The expansion would be part of a broader aid package, estimated by some Western diplomats at nearly 55 million dollars, aimed at keeping Abbas's office running and shoring up the institutions he still oversees, from border security to Palestinian television.
Haniyeh urged members of his Hamas movement and Abbas's Fatah to show restraint following two days of clashes that wounded about 30 people.
''I appeal to all our people to return to calm and order,'' Haniyeh said after visiting the Health Ministry building in Gaza where Hamas and Fatah gunmen clashed yesterday.
Sporadic protests have broken out over unpaid March salaries, but some officials said it could get much worse.
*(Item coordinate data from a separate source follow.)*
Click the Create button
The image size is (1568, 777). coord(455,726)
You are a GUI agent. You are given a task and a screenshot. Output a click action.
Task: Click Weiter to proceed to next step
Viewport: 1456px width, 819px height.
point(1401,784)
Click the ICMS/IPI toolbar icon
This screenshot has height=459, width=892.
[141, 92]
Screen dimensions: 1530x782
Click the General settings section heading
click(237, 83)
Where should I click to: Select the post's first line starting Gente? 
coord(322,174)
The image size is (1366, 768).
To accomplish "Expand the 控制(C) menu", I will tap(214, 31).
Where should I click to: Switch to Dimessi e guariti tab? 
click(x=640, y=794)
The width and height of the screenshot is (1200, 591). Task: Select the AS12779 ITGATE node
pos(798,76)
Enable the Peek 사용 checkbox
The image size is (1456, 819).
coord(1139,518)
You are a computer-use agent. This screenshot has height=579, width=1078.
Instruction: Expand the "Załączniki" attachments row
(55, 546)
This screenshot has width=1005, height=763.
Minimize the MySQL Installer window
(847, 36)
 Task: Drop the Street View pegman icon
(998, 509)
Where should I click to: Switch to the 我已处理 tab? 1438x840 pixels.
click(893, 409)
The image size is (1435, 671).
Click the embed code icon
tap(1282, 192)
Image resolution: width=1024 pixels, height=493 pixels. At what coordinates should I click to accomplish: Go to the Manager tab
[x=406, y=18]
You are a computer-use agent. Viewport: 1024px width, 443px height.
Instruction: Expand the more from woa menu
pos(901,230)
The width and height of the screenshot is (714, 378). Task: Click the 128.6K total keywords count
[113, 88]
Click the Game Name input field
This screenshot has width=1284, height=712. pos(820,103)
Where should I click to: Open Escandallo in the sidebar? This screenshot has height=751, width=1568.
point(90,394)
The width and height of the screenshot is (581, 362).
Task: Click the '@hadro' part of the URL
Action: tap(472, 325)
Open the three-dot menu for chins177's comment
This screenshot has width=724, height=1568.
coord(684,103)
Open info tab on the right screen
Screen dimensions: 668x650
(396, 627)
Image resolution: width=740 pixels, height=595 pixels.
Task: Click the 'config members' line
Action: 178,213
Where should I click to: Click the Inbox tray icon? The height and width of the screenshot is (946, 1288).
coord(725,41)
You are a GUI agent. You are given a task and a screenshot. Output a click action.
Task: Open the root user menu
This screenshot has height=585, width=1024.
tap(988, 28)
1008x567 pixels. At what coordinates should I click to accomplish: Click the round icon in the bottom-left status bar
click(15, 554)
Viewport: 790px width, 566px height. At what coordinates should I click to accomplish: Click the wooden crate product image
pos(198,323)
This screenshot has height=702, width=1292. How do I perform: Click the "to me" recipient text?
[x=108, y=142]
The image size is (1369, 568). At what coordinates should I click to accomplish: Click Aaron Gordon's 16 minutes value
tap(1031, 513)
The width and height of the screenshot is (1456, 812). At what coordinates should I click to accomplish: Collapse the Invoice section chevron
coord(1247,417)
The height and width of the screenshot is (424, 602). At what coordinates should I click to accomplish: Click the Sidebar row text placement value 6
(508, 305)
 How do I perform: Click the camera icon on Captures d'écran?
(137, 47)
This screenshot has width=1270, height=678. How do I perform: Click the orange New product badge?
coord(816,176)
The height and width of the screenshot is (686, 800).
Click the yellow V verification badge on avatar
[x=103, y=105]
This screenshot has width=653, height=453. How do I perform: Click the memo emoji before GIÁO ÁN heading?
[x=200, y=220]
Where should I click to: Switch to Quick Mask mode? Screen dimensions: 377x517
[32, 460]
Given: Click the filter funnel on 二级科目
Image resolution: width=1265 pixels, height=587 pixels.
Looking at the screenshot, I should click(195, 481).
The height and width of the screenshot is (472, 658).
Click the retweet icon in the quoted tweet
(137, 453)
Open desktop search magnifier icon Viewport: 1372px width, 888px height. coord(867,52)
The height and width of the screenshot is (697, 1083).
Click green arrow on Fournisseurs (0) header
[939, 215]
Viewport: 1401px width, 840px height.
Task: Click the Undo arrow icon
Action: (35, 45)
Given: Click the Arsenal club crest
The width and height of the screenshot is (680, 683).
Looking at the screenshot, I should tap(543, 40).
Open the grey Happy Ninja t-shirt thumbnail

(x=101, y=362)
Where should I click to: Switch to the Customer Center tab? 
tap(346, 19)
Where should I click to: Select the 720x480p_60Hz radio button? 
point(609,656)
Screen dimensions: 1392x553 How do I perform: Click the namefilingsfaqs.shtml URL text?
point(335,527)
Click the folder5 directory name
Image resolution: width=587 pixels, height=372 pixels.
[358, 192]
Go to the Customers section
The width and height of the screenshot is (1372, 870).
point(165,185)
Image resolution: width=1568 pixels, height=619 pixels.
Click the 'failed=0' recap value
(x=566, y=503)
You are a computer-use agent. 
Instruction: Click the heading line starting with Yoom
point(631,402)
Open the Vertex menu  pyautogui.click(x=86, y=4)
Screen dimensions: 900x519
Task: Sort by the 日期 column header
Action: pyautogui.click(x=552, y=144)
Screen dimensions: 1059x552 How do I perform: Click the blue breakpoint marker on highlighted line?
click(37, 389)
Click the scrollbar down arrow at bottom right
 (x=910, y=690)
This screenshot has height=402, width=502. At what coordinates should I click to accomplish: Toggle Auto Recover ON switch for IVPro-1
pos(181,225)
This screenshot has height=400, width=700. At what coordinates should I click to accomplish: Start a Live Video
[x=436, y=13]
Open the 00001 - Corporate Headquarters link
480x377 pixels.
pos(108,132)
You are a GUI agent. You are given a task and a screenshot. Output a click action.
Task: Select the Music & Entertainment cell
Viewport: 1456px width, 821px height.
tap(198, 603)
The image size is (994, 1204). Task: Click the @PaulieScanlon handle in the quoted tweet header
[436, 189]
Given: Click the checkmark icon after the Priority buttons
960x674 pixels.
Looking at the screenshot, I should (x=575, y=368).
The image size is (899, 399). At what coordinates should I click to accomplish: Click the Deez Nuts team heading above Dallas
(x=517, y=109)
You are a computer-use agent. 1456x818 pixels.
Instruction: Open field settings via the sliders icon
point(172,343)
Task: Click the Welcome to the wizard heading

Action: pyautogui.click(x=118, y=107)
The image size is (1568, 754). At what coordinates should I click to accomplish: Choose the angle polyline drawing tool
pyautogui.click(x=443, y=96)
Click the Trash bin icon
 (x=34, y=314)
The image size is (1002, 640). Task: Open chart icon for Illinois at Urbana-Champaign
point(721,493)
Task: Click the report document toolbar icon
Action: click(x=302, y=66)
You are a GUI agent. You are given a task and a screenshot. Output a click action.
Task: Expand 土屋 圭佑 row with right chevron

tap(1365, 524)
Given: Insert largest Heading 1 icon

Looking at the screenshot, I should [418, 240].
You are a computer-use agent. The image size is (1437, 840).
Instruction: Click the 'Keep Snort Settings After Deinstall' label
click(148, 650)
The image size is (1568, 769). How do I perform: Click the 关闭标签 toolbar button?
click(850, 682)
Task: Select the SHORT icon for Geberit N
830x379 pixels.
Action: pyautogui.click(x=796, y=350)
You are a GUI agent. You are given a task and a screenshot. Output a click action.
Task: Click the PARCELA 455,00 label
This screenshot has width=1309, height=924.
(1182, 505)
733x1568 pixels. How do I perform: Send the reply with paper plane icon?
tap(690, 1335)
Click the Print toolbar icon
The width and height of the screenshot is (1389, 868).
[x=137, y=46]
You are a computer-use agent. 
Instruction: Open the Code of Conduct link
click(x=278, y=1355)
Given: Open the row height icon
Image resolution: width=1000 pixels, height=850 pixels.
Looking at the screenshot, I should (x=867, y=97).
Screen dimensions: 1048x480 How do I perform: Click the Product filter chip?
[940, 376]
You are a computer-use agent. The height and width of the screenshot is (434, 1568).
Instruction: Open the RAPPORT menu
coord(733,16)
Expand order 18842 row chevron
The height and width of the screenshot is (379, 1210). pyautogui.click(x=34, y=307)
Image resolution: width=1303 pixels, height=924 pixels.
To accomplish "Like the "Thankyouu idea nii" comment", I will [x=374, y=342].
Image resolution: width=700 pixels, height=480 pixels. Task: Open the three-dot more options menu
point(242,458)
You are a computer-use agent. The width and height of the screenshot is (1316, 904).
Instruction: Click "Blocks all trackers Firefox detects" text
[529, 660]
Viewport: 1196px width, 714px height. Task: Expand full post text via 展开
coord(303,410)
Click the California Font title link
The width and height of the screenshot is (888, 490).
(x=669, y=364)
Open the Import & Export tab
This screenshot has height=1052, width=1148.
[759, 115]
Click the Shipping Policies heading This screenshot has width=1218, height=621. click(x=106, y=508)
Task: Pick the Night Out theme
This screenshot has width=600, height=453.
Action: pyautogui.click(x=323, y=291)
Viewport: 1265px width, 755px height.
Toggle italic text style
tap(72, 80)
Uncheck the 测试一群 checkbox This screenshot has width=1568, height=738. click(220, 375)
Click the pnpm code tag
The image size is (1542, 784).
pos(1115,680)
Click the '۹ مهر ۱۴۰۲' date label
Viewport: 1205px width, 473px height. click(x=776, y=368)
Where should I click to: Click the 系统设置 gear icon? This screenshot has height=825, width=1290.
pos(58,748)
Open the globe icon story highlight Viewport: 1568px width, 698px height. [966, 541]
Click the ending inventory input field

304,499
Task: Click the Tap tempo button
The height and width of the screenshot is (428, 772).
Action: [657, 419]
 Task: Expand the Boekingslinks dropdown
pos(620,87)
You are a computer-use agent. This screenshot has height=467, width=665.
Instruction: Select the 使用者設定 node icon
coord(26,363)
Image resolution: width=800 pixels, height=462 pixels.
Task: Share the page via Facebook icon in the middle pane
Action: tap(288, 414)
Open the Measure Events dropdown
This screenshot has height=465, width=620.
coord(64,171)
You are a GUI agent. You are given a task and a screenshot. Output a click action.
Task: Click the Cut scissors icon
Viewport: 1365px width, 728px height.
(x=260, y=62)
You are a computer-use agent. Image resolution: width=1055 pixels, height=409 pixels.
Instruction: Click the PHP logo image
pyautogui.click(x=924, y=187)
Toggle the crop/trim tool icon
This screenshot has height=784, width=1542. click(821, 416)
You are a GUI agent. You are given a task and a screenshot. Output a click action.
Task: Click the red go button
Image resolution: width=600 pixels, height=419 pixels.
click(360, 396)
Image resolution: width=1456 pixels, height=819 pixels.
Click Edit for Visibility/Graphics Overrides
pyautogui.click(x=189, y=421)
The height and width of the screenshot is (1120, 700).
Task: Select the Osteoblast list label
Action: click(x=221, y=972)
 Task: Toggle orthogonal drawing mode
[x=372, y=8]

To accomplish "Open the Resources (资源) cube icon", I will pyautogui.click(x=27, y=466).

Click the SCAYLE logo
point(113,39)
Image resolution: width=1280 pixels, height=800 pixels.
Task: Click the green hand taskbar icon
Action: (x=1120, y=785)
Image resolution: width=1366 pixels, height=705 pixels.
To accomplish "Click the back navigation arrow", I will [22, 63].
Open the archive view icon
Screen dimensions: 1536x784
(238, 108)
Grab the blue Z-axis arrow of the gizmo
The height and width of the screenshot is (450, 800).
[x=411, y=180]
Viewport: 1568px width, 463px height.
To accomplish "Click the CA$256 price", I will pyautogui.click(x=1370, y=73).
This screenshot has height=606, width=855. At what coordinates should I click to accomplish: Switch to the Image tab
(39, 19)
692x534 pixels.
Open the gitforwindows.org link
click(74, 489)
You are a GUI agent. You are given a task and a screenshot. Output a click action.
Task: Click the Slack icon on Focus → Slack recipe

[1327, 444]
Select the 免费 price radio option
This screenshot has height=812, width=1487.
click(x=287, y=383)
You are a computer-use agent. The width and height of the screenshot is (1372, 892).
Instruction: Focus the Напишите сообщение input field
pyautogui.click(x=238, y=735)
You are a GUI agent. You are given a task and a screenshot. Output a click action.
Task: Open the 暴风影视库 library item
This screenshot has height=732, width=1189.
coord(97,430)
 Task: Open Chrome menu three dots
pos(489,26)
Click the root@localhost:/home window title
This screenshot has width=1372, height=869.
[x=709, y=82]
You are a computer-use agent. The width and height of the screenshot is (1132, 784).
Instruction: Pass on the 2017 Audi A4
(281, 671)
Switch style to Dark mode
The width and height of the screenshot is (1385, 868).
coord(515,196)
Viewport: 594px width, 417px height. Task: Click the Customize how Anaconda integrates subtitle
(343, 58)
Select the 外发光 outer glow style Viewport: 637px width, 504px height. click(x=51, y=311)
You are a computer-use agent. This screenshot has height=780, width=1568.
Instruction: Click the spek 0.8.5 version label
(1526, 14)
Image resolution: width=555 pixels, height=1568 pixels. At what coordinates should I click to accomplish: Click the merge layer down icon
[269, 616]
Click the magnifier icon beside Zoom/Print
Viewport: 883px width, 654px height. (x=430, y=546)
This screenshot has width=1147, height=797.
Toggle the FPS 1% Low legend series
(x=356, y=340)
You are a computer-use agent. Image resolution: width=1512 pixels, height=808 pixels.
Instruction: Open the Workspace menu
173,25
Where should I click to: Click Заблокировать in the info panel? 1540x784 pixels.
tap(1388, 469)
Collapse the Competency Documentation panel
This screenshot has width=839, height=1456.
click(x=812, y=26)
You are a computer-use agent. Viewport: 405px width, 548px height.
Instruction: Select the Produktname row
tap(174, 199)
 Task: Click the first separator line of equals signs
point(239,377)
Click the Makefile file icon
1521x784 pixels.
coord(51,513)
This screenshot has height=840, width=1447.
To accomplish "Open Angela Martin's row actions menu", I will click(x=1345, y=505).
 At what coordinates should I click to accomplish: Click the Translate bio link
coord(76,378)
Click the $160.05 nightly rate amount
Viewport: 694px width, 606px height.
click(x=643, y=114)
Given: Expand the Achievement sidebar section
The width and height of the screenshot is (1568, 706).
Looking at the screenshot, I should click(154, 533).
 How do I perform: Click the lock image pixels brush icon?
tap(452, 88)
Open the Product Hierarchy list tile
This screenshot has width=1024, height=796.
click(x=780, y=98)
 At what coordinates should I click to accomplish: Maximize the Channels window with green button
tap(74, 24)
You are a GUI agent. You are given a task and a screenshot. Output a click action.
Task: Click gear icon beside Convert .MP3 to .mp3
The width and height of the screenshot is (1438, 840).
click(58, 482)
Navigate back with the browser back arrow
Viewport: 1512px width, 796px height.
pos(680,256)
The Arab League said over the weekend it intended to transfer 50 million dollars on Wednesday to the Palestinian Authority, enough to pay about 40 per cent of last month's overdue salaries.
On top of the 50 million dollars donated by Qatar, Saudi Arabia has sent 20 million dollars to aid the Palestinians to accounts set up in Egypt by the Arab League.
It was not immediately clear what Haniyeh's 90 million dollars figure included.
Even if the Palestinian Authority received all of the funds collected so far by the Arab League, it would still be well short of the nearly 120 million dollars needed to pay back salaries for the month of March alone.